_YOUR TASK_
Among the entries below, extract exactly the lines that run from the one with "Вход (25, 245)" through the one with "Assistance à la", both ends included.

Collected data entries
===
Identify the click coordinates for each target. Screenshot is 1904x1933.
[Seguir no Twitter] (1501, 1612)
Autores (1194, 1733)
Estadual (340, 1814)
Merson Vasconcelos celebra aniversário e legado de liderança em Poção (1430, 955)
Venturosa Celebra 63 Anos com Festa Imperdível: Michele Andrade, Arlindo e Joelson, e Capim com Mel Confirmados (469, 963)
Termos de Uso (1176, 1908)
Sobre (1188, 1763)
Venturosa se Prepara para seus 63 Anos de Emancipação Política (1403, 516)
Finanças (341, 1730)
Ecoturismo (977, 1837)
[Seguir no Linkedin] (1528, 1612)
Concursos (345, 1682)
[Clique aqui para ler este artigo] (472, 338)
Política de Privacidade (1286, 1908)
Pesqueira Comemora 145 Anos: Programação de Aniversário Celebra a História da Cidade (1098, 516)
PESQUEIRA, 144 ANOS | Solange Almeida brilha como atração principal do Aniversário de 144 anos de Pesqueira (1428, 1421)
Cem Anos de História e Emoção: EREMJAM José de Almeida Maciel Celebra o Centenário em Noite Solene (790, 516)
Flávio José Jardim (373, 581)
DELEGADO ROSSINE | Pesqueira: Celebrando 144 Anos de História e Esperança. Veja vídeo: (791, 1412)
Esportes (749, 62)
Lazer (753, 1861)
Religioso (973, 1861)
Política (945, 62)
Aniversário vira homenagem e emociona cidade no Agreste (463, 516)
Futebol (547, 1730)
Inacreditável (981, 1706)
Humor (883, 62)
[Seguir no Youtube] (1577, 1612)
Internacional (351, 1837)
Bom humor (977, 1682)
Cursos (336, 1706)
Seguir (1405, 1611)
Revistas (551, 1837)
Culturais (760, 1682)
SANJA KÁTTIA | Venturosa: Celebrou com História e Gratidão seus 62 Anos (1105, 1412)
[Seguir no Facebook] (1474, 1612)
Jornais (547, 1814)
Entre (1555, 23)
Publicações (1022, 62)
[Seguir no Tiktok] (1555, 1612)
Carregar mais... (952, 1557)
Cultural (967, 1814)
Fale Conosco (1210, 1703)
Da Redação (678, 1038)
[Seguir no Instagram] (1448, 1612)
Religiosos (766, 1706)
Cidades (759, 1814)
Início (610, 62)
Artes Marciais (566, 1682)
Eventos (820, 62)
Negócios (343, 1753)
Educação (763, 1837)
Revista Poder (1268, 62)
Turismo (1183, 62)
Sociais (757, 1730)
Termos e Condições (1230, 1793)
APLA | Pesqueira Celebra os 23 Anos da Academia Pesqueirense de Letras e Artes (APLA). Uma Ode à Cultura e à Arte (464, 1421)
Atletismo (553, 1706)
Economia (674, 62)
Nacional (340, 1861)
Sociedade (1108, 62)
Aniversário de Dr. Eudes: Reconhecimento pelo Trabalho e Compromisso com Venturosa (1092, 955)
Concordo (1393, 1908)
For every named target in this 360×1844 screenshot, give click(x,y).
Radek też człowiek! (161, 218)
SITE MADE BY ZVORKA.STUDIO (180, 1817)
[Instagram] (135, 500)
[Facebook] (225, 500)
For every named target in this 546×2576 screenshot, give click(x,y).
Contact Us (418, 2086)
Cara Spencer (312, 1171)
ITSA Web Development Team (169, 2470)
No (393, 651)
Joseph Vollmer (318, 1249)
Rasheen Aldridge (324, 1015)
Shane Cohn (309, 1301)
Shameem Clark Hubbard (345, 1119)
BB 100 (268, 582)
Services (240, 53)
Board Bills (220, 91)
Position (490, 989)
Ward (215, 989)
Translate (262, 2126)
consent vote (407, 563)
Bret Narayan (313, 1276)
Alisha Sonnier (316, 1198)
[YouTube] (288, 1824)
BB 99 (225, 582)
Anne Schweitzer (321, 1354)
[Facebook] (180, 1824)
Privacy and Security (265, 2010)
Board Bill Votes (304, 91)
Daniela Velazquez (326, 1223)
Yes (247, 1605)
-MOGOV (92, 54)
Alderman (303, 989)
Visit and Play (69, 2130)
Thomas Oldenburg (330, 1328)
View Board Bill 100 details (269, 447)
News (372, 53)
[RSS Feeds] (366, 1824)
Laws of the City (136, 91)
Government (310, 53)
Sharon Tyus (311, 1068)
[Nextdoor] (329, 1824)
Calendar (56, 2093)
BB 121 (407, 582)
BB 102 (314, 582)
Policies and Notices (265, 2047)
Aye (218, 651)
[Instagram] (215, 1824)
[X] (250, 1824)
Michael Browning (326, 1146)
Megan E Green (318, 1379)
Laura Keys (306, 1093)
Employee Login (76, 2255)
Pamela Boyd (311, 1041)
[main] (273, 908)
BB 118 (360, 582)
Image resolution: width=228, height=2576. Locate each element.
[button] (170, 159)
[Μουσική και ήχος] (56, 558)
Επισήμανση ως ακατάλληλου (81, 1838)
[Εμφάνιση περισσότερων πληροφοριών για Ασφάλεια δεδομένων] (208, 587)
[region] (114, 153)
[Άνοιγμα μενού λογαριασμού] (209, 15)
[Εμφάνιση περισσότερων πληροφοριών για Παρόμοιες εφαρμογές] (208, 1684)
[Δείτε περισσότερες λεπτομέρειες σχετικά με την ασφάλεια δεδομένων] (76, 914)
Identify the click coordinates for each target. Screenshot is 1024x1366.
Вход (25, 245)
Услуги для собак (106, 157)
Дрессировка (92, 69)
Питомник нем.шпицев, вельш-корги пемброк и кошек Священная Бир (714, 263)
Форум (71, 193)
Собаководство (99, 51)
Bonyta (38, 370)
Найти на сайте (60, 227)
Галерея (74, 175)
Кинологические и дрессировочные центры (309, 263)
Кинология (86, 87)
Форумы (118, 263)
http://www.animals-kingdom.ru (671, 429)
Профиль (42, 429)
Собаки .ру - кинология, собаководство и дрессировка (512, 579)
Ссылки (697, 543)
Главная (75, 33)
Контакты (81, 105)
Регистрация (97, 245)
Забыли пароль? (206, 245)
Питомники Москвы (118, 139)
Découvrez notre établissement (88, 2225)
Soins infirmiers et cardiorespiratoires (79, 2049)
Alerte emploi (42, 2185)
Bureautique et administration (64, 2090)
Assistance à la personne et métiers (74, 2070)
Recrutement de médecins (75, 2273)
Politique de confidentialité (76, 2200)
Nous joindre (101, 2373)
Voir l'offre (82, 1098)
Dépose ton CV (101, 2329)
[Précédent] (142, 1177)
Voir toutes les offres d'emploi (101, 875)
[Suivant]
===
_ANSWER TO THE PROBLEM_
Вход (25, 245)
Услуги для собак (106, 157)
Дрессировка (92, 69)
Питомник нем.шпицев, вельш-корги пемброк и кошек Священная Бир (714, 263)
Форум (71, 193)
Собаководство (99, 51)
Bonyta (38, 370)
Найти на сайте (60, 227)
Галерея (74, 175)
Кинологические и дрессировочные центры (309, 263)
Кинология (86, 87)
Форумы (118, 263)
http://www.animals-kingdom.ru (671, 429)
Профиль (42, 429)
Собаки .ру - кинология, собаководство и дрессировка (512, 579)
Ссылки (697, 543)
Главная (75, 33)
Контакты (81, 105)
Регистрация (97, 245)
Забыли пароль? (206, 245)
Питомники Москвы (118, 139)
Découvrez notre établissement (88, 2225)
Soins infirmiers et cardiorespiratoires (79, 2049)
Alerte emploi (42, 2185)
Bureautique et administration (64, 2090)
Assistance à la personne et métiers (74, 2070)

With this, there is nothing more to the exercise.